▶ _TO DO_
Begin at the line below that has "You are a GUI agent. The screenshot is 2268×1633." and stop after the line that has "[בורר תמונות: ראש להבה לפדיקור]". Please restate only those lines, word for word.

▶ _DATA SHOWN_
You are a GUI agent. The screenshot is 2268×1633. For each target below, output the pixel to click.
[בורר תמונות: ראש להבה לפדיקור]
* * *
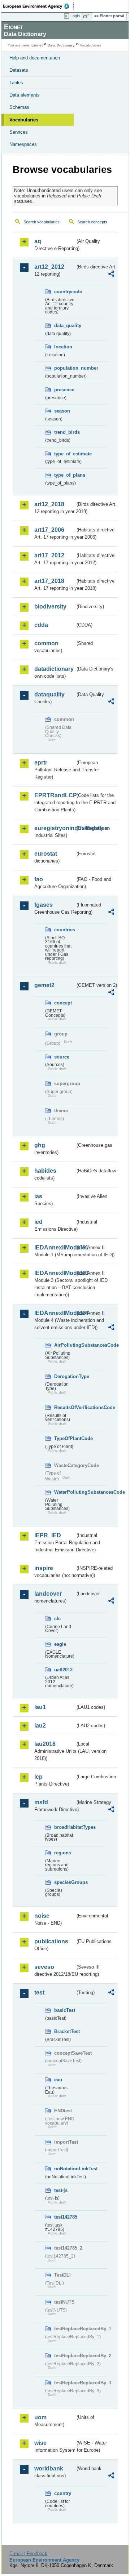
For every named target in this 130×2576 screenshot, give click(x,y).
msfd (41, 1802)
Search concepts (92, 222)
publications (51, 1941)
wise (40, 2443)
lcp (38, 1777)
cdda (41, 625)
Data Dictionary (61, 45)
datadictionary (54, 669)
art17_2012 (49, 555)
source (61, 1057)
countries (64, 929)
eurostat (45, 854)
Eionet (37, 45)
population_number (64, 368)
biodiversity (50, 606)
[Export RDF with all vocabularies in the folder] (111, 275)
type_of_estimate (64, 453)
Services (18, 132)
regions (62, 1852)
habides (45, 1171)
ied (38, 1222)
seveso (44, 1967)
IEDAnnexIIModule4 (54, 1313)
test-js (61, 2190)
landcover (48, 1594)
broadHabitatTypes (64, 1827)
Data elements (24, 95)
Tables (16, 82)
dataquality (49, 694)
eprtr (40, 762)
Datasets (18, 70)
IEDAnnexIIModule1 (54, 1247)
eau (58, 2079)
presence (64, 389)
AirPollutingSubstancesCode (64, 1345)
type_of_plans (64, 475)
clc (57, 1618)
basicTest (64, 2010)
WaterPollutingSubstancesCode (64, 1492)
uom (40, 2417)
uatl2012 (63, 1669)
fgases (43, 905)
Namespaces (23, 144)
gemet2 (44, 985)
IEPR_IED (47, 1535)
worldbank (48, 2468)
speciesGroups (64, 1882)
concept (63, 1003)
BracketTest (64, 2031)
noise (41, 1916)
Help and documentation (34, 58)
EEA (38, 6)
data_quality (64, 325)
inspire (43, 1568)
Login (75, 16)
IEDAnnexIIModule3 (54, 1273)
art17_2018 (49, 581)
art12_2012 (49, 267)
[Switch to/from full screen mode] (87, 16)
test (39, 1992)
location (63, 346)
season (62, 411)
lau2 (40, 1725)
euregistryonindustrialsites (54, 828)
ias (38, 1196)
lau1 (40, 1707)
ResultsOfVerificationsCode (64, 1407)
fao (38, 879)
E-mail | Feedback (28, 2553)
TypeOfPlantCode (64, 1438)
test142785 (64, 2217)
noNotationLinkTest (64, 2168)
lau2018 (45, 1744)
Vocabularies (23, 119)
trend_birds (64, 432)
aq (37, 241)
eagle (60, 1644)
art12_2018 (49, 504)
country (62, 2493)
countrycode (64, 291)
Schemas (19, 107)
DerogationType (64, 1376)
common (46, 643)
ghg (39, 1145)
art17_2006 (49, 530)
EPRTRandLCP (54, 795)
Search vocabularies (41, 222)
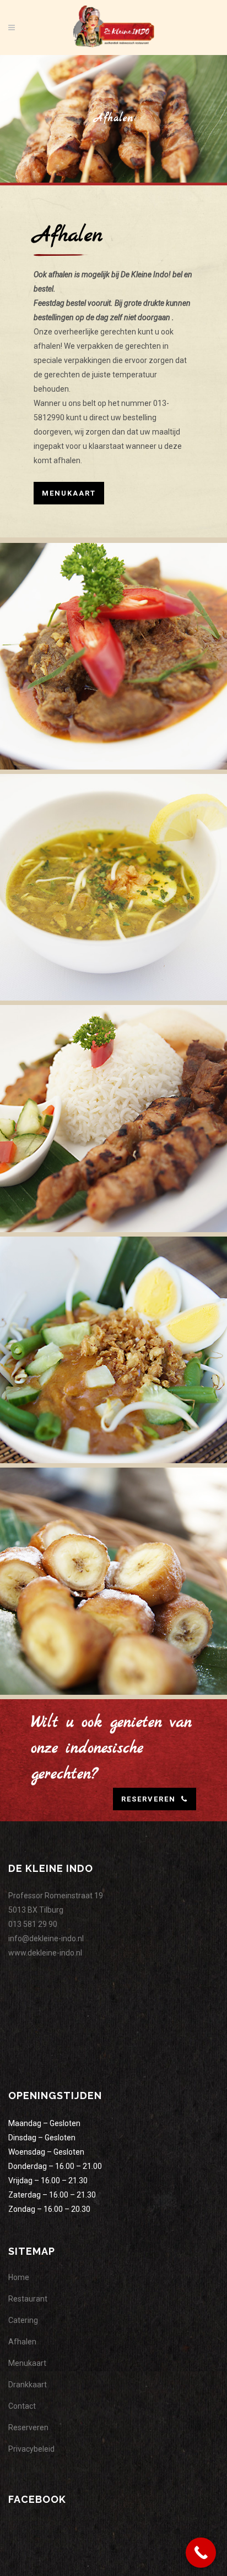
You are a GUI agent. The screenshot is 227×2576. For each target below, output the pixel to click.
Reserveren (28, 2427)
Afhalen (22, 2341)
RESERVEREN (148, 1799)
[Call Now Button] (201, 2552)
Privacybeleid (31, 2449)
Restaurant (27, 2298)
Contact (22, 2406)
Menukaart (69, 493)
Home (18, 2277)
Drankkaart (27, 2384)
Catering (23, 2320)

▶ _RESPONSE_
You are a GUI agent. The screenshot is 2268×1633. For each target below, output the pixel to click.
[בורר תמונות: ראש להבה לפדיקור]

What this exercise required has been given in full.